Deductions of fishing quotas
Deductions from 2012 fishing quotas of those Member States that had exceeded their quotas in 2011, were announced today by the European Commission. Through deductions the Commission can immediately address the damage done to the stocks overfished in the previous year and ensure a sustainable use by all Member States of a common fishing resource. This year, for the first time, deductions were increased by 50% for Member States that had repeatedly (in 2009, 2010 and 2011) overfished the same stock.
Commissioner Maria Damanaki stated: "Nobody should harbor illusions that overfishing will be tolerated. The rules which exist should apply to all in a systematic and professional manner. Indeed I intend to use deductions to help achieve the main goal of the Common Fisheries Policy: long-term sustainability of Europe's fisheries."

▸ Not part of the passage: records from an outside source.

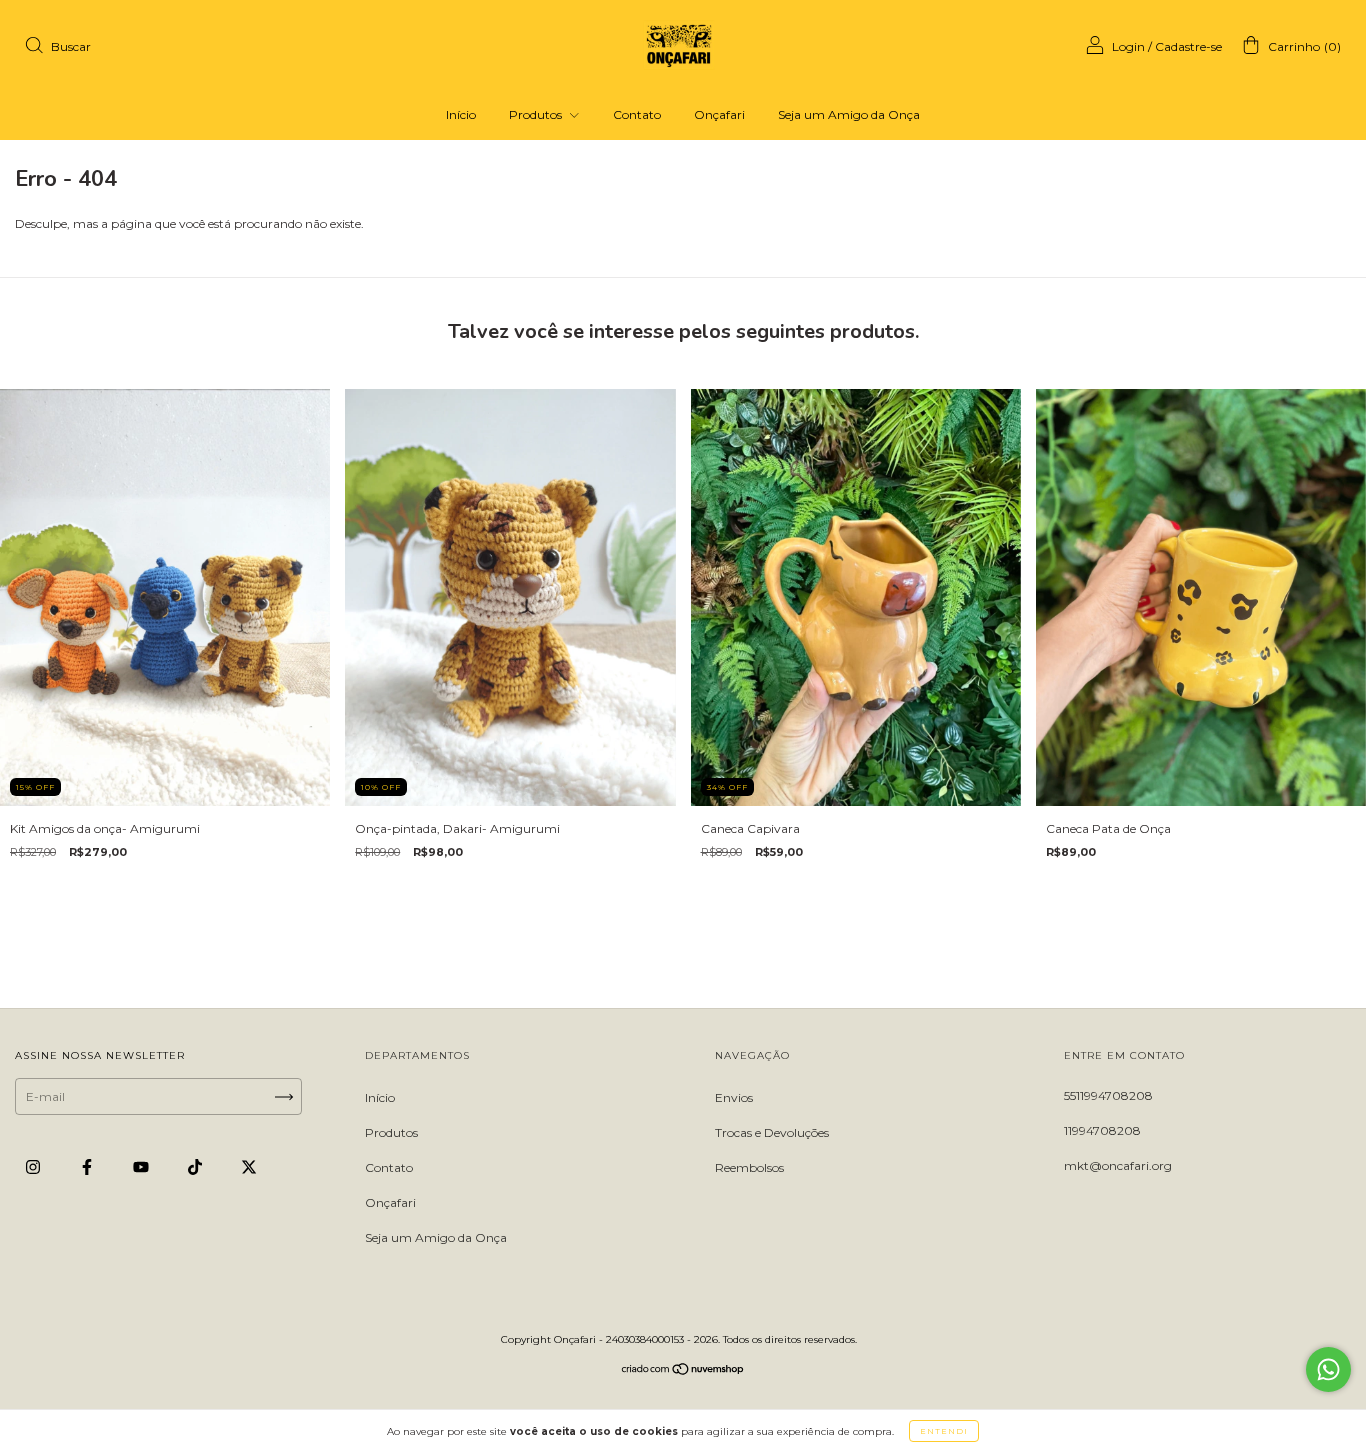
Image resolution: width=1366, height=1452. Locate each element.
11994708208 (1102, 1130)
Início (461, 114)
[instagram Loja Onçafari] (34, 1167)
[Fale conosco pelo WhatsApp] (1328, 1369)
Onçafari (719, 114)
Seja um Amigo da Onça (849, 114)
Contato (637, 114)
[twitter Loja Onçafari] (249, 1167)
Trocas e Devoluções (772, 1132)
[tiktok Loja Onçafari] (196, 1167)
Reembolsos (749, 1167)
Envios (734, 1097)
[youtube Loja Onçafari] (142, 1167)
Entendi (944, 1431)
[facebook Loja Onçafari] (88, 1167)
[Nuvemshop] (683, 1371)
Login (1128, 46)
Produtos (537, 114)
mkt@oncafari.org (1118, 1165)
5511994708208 (1108, 1095)
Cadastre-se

Deductions are operated on the basis of public guidelines applicable to all, on the same stocks that were overfished, which is the purpose of today's Regulation (EC) No 1224/2009. However, if a Member State has no quotas available for the overfished stocks, the amounts can be deducted from the quotas available for other stocks in the same geographical area, taking into account the need to avoid discards (throwing overboard of valuable fish) in mixed fisheries. The Commission will present the regulation for deductions from other stocks later this year, after consulting with the Member States concerned.